La commotion cérébrale

CHRONIQUE/ Nous voici maintenant rendus devant un beau paysage blanc à l’extérieur, ce qui m’amène à vous parler d’un sujet fort d’actualité: la commotion cérébrale.

Si vous suivez les nouvelles, vous avez peut-être entendu parler du boxeur Adonis Stevenson qui a subi un traumatisme craniocérébral grave. L’hiver, nous sommes plus à risque de se cogner la tête sur la chaussée alors plus glissante. Plus à risque de chutes. C’est aussi la période des sports de glisse.

Il existe divers synonymes au phénomène de se frapper la tête. Il faut savoir qu’un traumatisme craniocérébral léger (TCCL) est synonyme de commotion cérébrale. Mais dans le cas de Stevensen, ça se passe à un autre niveau. C’est un cas très grave. Parlons plutôt des cas légers.

Si quelqu’un se cogne la tête en tombant ou en recevant un coup, des signaux nous aident à reconnaître si on assiste à un traumastisme crâniocérébral léger. Si la personne perd conscience, vit une perte de mémoire et des convulsions, il est possible que le choc ait été assez grand pour engendrer une commotion cérébrale. Les symptômes peuvent être des maux de tête, des étourdissements, de la difficulté à tolérer le bruit ou la lumière. La diminution de la concentration est un autre facteur à identifier, comme celui de chercher ses mots ou d’avoir de la difficulté à faire ses devoirs. Le TCCL peut aussi provoquer des problèmes de sommeil. La personne blessée pourrait subir des douleurs au cou et/ou des étourdissements. Il faut analyser la durée des symptômes. Si ces derniers restent plus d’une semaine sans amélioration, il faut consulter un médecin.

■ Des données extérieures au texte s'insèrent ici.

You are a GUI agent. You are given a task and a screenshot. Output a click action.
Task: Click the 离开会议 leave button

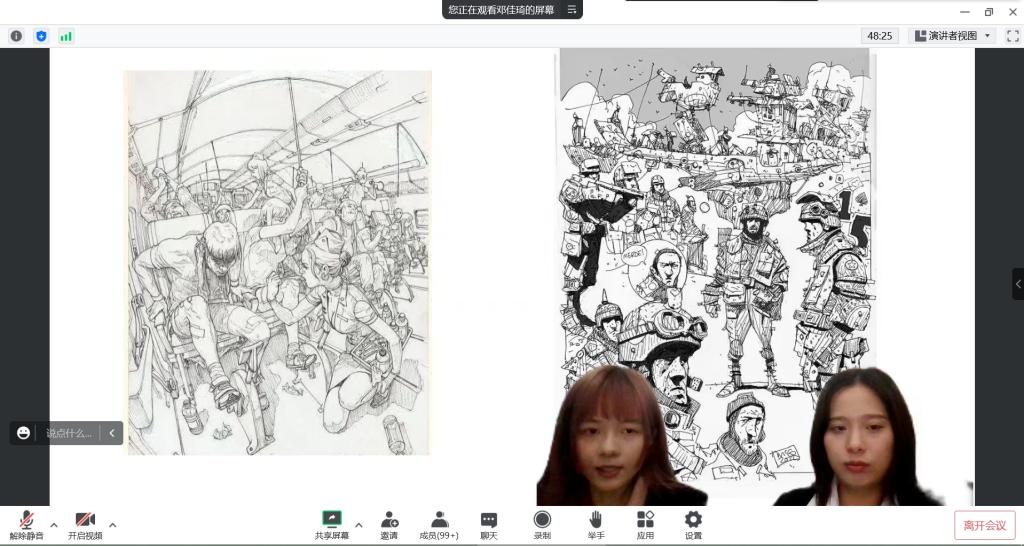coord(984,525)
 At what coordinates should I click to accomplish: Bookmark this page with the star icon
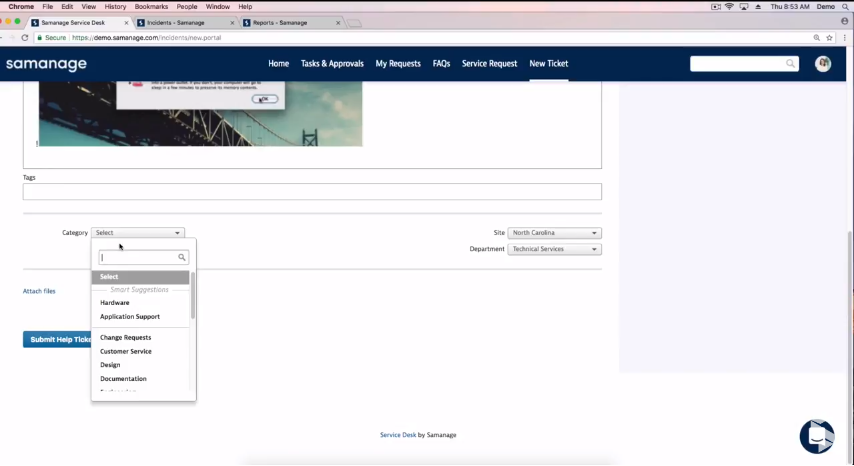tap(829, 38)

Les nombre de commotions vécues au fil du temps peut aussi jouer sur une nouvelle commotion. Certains antécédents médicaux propres à la personne peuvent également influencer négativement le TCCL: par exemple, si la personne est connue avec un trouble de l’humeur, une dépression, un TDA ou si elle est migraineuse.

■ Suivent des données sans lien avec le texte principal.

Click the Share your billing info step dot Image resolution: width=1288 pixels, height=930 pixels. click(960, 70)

Il existe des protocoles à appliquer auprès des sportifs pratiquant des activités de contact. Au football, depuis quelques années, il est recommandé qu’un professionnel formé en commotion cérébrale assiste aux matchs des jeunes. Si un joueur reçoit un coup à la tête, il sera vite évalué. Il pourrait ainsi y avoir arrêt des sports de contact ou à risque de chutes pour un moment si les symptômes perdurent dans le temps e, surtout, si le jeune a subi des TCCL à répétition.

Lorsque la personne ayant subi un TCCL reprend ses activités sportives ou de concentration, comme aller à l’école ou au travail, il est primordial que ce soit fait graduellement avec des pauses et des ajustements selon les symptômes.

Pour cette dernière, il est fortement suggéré de s’entourer de professionnels de la santé (médecin, physiothérapeute, neuropsychologue) formés dans l’évaluation et la gestion des commotions cérébrales.

Lors de l’évaluation, il y aura un questionnaire sur l’histoire et les symptômes, des tests physiques, mentaux et de coordination. Votre professionnel vous aidera à identifier quel sera le moment opportun pour vous remettre en action et faire une bonne gestion de votre horaire et de vos activités. Il est recommandé de prendre une période de repos mental et physique tant que les symptômes sont présents à la suite d’une commotion.